Estrella
Aquella tarde de domingo, cuando el cielo anaranjado cubría nuestras cabezas y el olor a bullicio anegaba las calles, te vi.
Aún no sé cómo ni por qué fijé la vista en ti, pero lo hice, y te juro que jamás había visto una estrella tan rutilante como tú.
No conocía, ni conozco, ni conoceré tu nombre, pero así te llamaré, Estrella; porque brillabas con luz propia, porque destacabas entre el gentío, porque simplemente me cautivaste el corazón. Así, sin más.
De pronto imaginé que estábamos solos, que tú bailabas para mí con tu vestido blanco, con tus cabellos desgreñados recogidos en una coleta, con tu profunda mirada, con el sudor resbalando en pequeñas gotas por tu espalda descubierta; como en aquella tarde.
Ni tan siquiera recuerdo la música que acompañaba tu baile, ni sé que bailaba tu cuerpo -tu elegancia era la de un cisne en un lago transparente, tu pasión la de un tango desenfrenado-.
Tampoco sé cuánto tiempo estuve contemplando tu pelo castaño, tus ojos de miel, tu esbelta cintura, tus fuertes y largas piernas.
Atrapaste mi razón y mi mirada con tus movimientos de poesía y con tu brillo y misterio, Estrella.
Te observaba sin poder remediarlo con cada vez más vehemencia y perseverancia porque quería ser el afortunado que recibiera un rayo de tus ojos claros.
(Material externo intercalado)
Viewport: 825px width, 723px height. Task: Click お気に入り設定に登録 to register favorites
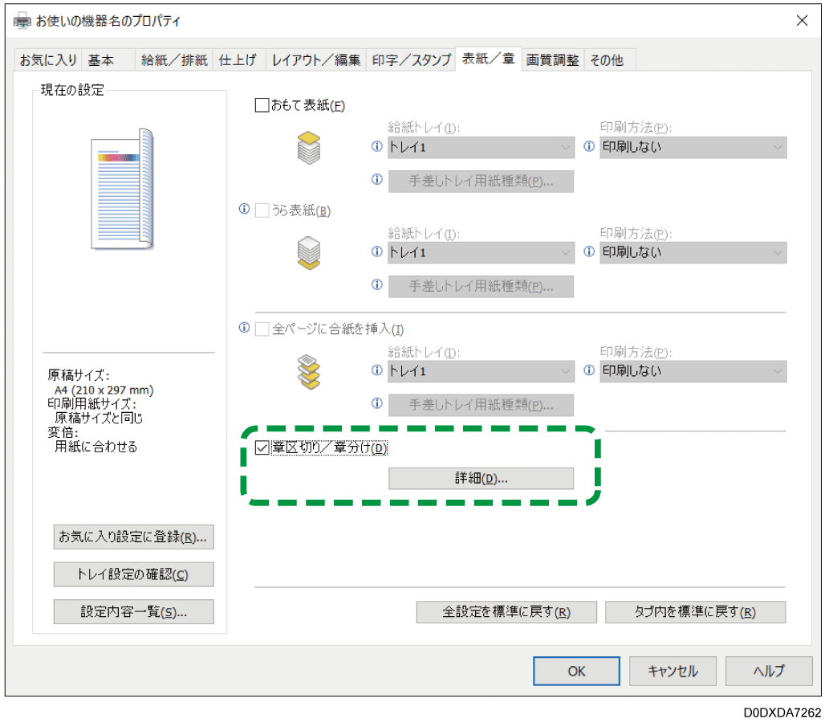coord(133,537)
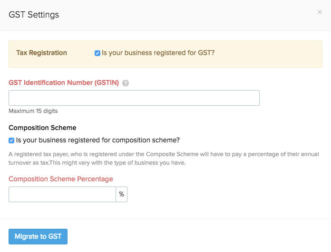This screenshot has width=331, height=252.
Task: Click the 'Composition Scheme Percentage' red label
Action: [61, 179]
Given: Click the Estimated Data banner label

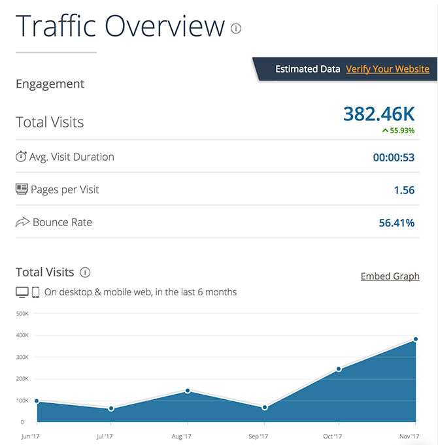Looking at the screenshot, I should (307, 69).
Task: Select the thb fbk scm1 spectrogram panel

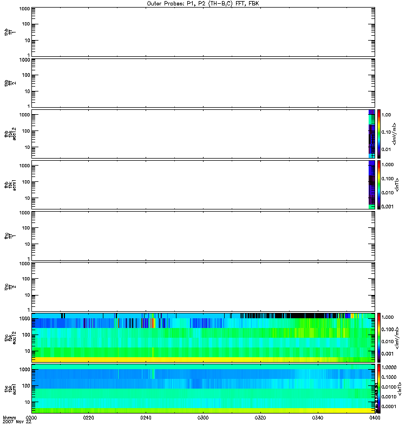Action: [203, 185]
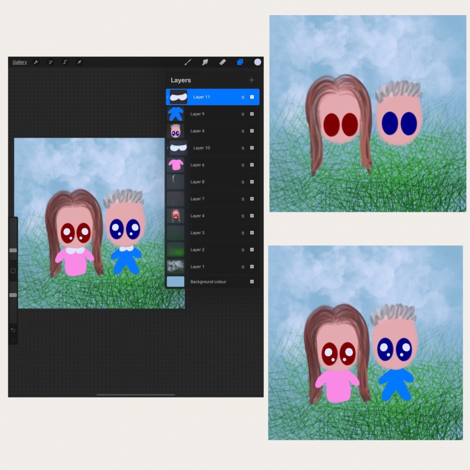The height and width of the screenshot is (470, 470).
Task: Expand blend mode N on Layer 10
Action: click(243, 148)
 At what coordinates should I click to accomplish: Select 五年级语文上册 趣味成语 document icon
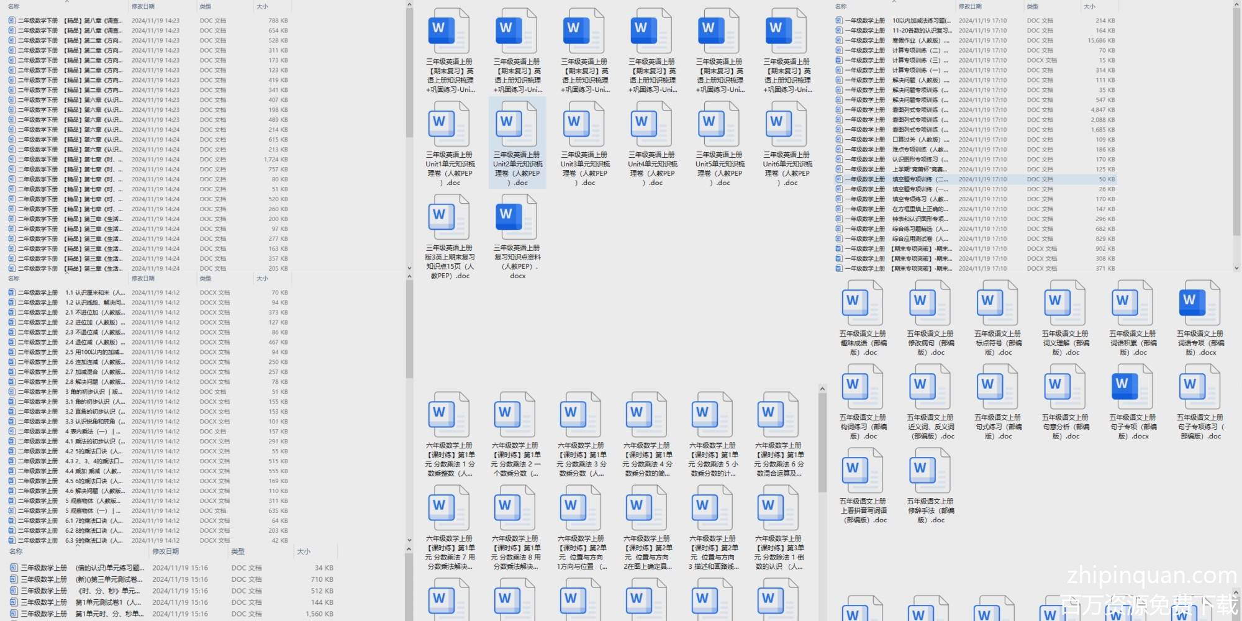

Pero tuve que esperar una eternidad a que me devolvieras la mirada, y, en el momento justo en que lo hiciste, uno de tus tacones se rompió y tú caíste al suelo. La gente que se había prendido de tu baile y se había colocado a tu alrededor se fue, roto tu hechizo.
Pero yo permanecí de pie un pequeñísimo instante antes de ayudarte. Fue entonces cuando tu mano se apoyó en la mía y yo sentí una especie de chispa que me dejó sin aliento.
De repente, mi mente forjó una imagen que, aunque se trataba de un simple pensamiento fugaz, yo jamás olvidaría: tú y yo bailando un tango bajo el cielo anaranjado, sin nadie a nuestro alrededor, sólo con la persistente melodía de un violín y la canción de un antiguo piano.
Tu voz baja y tímida interrumpió mi ensimismamiento cuando dijiste “gracias”. Yo asentí con la cabeza y sonreí, y durante unos segundos continué contemplándote. En ese preciso momento, cuando te tuve cerca, me di cuenta de lo pequeña y frágil que eras, y sólo cuando volví a mirar tu rostro, me percaté de que eras casi una cría. No tendrías más de dieciocho años.
Luego, un hombre de mi misma edad te apartó de mi lado con brusquedad y musitó algo que yo no pude comprender, pero que entendí que iba dirigido hacia mí o hacia alguno de mis familiares.
Entonces, con el brazo de aquel monstruo alrededor de tu cintura, tú me miraste por última vez y grabaste a fuego en mi memoria tu danza, tu brío, tu luz, Estrella.